The media spotlight on India’s violent crimes against women during the past few years hasn’t made it any safer — the country reported 337,922 crimes against women in 2014, which includes more than 36,000 rapes, according to Reuters.
A temporary solution, the Indian government believes, is to create a way for women to feel a little more at ease. The government is calling for all mobile phones sold starting in January 2017 to have a panic button as well as GPS, which would allow the person to call for help quickly and have their location sent to the local police.
The Indian government has set a few standards as to how it wants manufacturers to implement this panic button — holding down the 5 or the 9 button should trigger an emergency call. On smartphones, pressing the power button quickly three times should do the same, according to the ministry of communications and technology.
The hope is that providing a quick way to reach emergency services will be a boon to women who fall into dangerous circumstances, but as Reuters reports, women and girls in rural areas are prevented from owning mobile phones as the men say the “devices distracted them from their studies.”

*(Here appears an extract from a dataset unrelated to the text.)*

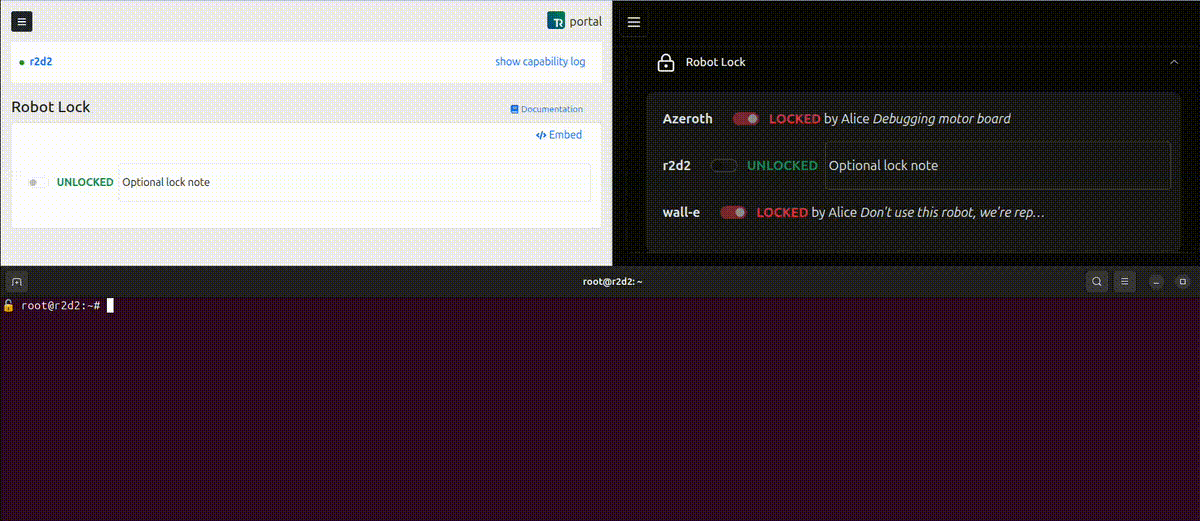Toggle the UNLOCKED switch in the light panel
Screen dimensions: 1200x521
coord(38,183)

India has been in the spotlight due to a series of high-profile rape cases in the past four years, beginning with a fatal gang rape of a 23-year-old on a Delhi bus in 2012. A more recent incident involved an Uber driver. The violent crimes against women have sparked a national and global conversation on rape, as well as women’s rights.
Reuters reports that politicians and officials have told women to enlist in self-defense courses, “dress decently,” and to not stay out late — but that only prompted protests from activists.
It’s unclear how the government plans to enforce this new standard.